------ Text excerpt

The Robust PCA Outliers report in the Explore Outliers platform includes a table of information about the algorithm and several tables of results. The initial table includes the rank of the low-rank matrix, the number of SVD iterations, the convergence criterion, the value of Lambda, and the number of imputed missing values. If the Randomized SVD option is enabled, the number of dimensions used in the Randomized SVD option is also included in the summary table. These are the other tables that are included in the report.
Cell Large Residuals
A table that shows the largest outlier observations, identified by column name and row number. The number of observations shown is determined by the Outlier Threshold. The table contains the column name and row number of the observation, the residual value, and the scaled residual value.
Tip: To color specific outlier cells in the data table, select rows in the Cell Large Residuals table and click Colorize.
Row Root Mean Square
A table that shows the root mean square value for each row in the data table. The root mean square is calculated using the scaled residuals.
Tip: If you select a row in the Row Root Mean Square table, the corresponding row is selected in the data table.
Column Root Mean Square
A table that shows the root mean square value for each column specified in the launch window. The root mean square is calculated using the scaled residuals.
Tip: If you select a row in the Column Root Mean Square table and click Select Columns, the corresponding column is selected in the data table.
Snapshot
A graphical representation of the outlier cells in the data table. The outlier cells are colored in red.
Residuals
The matrix of residuals from the matrix decomposition. A cell is colored if the absolute value of the scaled residual is greater than the following:
min[0.99 × max{abs(residuals)}, Outlier Threshold]
Low Rank Approximation
The matrix of scaled residuals from the matrix decomposition.
Singular Values
The vector of singular values from the SVD.
There are buttons at the bottom of the Robust PCA Outliers report that provide options to save different parts of the report.
Close
Closes the Robust PCA Outliers report.
Save Large Outliers
Saves the information in the Cell Large Residuals table to a new data table.
Save Cleaned
Opens a window that provides several techniques to clean the outliers based on thresholds and save new columns to the data table.
Trim
Trims outlier cells if the corresponding absolute scaled residual is greater than the specified threshold. By default, the threshold is 10. Select Color to color the outlier cells red. The trimmed cells are set to the value of the unscaled threshold.
Impute
Sets outlier cells to the value of the low-rank approximation if the corresponding absolute scaled residual is greater than the specified threshold. By default, the threshold is 100. Select Color to color these cells green.
Make Missing
Sets outlier cells to missing if the corresponding absolute scaled residual is greater than the specified threshold. By default, the threshold is 1000. Select Color to color these cells blue.
Color imputed from missing
If selected, colors cells that originally had missing values and were imputed.
Save Residuals
Saves the residuals to new columns in the original data table.
Save Scaled Residuals
Saves the scaled residuals to new columns in the original data table.
Save Low Rank Approx
Saves the low-rank approximation to new columns in the original data table.

------------
------ Input data

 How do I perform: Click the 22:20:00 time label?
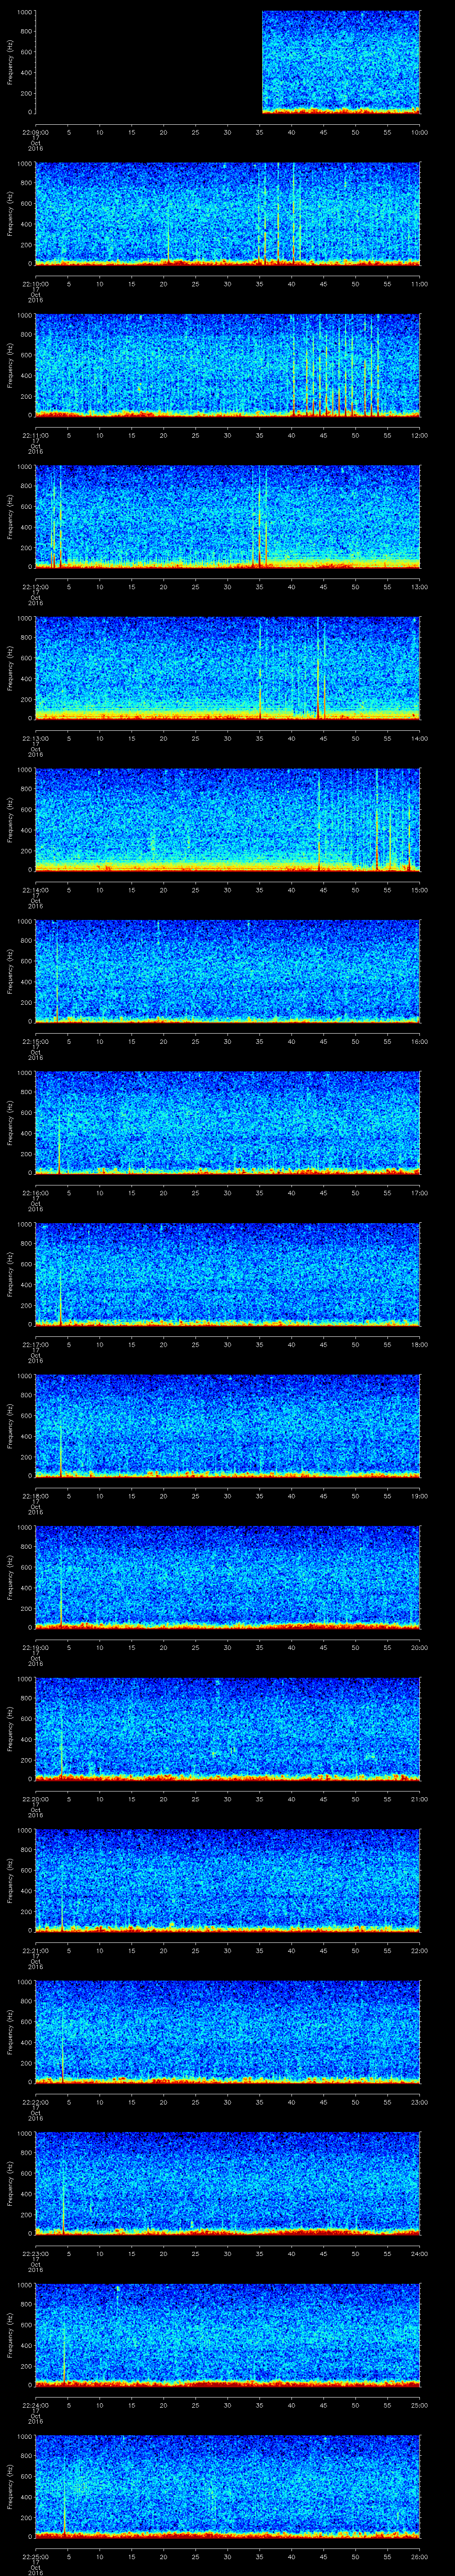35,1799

------------
------ Input data

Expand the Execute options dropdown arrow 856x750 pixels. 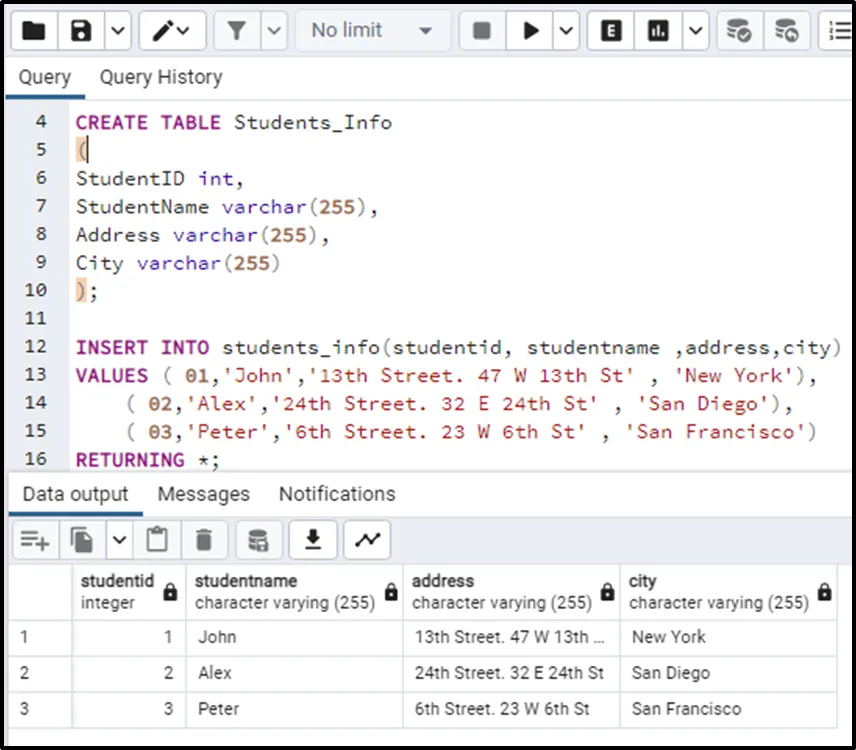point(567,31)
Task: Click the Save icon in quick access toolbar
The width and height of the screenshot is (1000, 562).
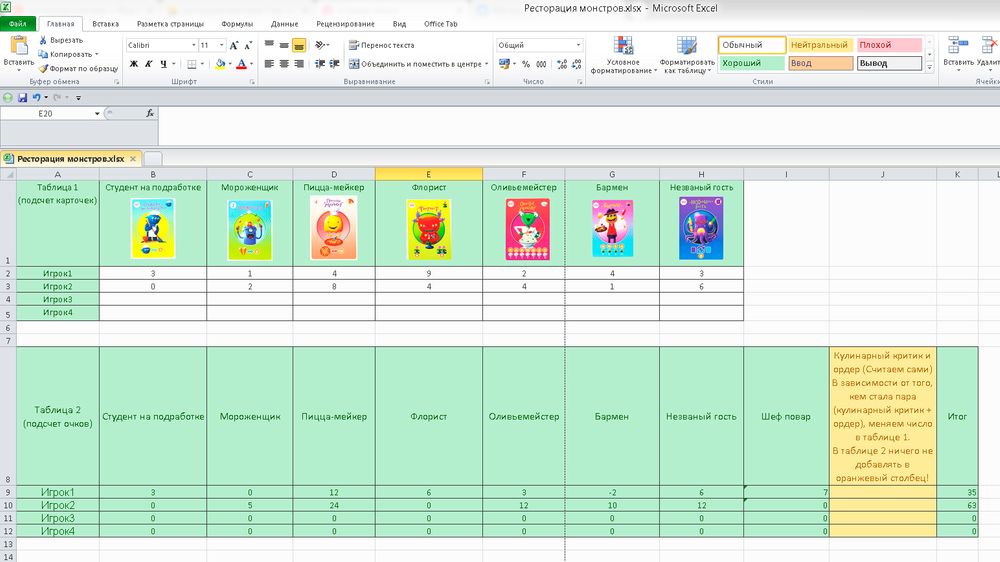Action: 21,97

------------

Task requirements =
1) Reproduce verbatim the portion of the Robust PCA Outliers documentation above, everything from "Tip: If you select a row in the Column" down to "from the SVD.".
2) According to the Robust PCA Outliers documentation above, what is the default threshold for the Impute technique?

Answers for this exercise =
1)
Tip: If you select a row in the Column Root Mean Square table and click Select Columns, the corresponding column is selected in the data table.
Snapshot
A graphical representation of the outlier cells in the data table. The outlier cells are colored in red.
Residuals
The matrix of residuals from the matrix decomposition. A cell is colored if the absolute value of the scaled residual is greater than the following:
min[0.99 × max{abs(residuals)}, Outlier Threshold]
Low Rank Approximation
The matrix of scaled residuals from the matrix decomposition.
Singular Values
The vector of singular values from the SVD.

2) The default threshold for Impute is 100.